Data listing
==================================================

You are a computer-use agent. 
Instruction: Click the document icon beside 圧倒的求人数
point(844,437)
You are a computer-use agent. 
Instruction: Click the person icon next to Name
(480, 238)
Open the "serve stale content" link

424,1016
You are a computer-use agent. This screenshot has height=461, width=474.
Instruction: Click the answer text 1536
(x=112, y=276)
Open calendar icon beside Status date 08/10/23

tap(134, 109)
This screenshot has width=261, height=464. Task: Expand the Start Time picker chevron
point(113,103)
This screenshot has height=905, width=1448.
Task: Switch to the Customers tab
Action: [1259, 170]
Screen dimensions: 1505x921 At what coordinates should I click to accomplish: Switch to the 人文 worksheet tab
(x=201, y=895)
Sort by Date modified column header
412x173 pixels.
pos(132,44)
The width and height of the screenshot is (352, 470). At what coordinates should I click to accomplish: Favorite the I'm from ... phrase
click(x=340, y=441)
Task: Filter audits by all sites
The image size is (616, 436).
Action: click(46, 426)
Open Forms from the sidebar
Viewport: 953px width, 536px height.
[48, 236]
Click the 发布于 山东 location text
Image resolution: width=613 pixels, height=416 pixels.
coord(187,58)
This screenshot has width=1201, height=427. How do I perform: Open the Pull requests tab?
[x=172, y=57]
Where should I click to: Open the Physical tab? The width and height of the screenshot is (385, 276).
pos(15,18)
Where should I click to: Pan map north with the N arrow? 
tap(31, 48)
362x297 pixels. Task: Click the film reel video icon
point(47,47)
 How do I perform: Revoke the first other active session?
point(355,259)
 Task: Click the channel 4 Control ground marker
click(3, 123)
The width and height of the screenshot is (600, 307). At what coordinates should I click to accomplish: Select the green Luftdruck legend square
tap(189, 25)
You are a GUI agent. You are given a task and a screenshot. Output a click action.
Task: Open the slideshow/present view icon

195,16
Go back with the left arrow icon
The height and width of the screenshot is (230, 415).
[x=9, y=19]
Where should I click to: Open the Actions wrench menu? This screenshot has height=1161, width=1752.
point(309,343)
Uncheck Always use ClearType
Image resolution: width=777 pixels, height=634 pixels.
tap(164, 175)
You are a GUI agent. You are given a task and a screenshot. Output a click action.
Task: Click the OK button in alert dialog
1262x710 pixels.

==================================================

TASK TO COMPLETE
Reproduce every one of the rows above, line for line, without changing anything.

ANSWER FOR THE TASK
You are a computer-use agent. 
Instruction: Click the document icon beside 圧倒的求人数
point(844,437)
You are a computer-use agent. 
Instruction: Click the person icon next to Name
(480, 238)
Open the "serve stale content" link

424,1016
You are a computer-use agent. This screenshot has height=461, width=474.
Instruction: Click the answer text 1536
(x=112, y=276)
Open calendar icon beside Status date 08/10/23

tap(134, 109)
This screenshot has width=261, height=464. Task: Expand the Start Time picker chevron
point(113,103)
This screenshot has height=905, width=1448.
Task: Switch to the Customers tab
Action: [1259, 170]
Screen dimensions: 1505x921 At what coordinates should I click to accomplish: Switch to the 人文 worksheet tab
(x=201, y=895)
Sort by Date modified column header
412x173 pixels.
pos(132,44)
The width and height of the screenshot is (352, 470). At what coordinates should I click to accomplish: Favorite the I'm from ... phrase
click(x=340, y=441)
Task: Filter audits by all sites
The image size is (616, 436).
Action: click(46, 426)
Open Forms from the sidebar
Viewport: 953px width, 536px height.
[48, 236]
Click the 发布于 山东 location text
Image resolution: width=613 pixels, height=416 pixels.
coord(187,58)
This screenshot has width=1201, height=427. How do I perform: Open the Pull requests tab?
[x=172, y=57]
Where should I click to: Open the Physical tab? The width and height of the screenshot is (385, 276).
pos(15,18)
Where should I click to: Pan map north with the N arrow? 
tap(31, 48)
362x297 pixels. Task: Click the film reel video icon
point(47,47)
 How do I perform: Revoke the first other active session?
point(355,259)
 Task: Click the channel 4 Control ground marker
click(3, 123)
The width and height of the screenshot is (600, 307). At what coordinates should I click to accomplish: Select the green Luftdruck legend square
tap(189, 25)
You are a GUI agent. You are given a task and a screenshot. Output a click action.
Task: Open the slideshow/present view icon

195,16
Go back with the left arrow icon
The height and width of the screenshot is (230, 415).
[x=9, y=19]
Where should I click to: Open the Actions wrench menu? This screenshot has height=1161, width=1752.
point(309,343)
Uncheck Always use ClearType
Image resolution: width=777 pixels, height=634 pixels.
tap(164, 175)
You are a GUI agent. You are given a task and a screenshot. Output a click action.
Task: Click the OK button in alert dialog
1262x710 pixels.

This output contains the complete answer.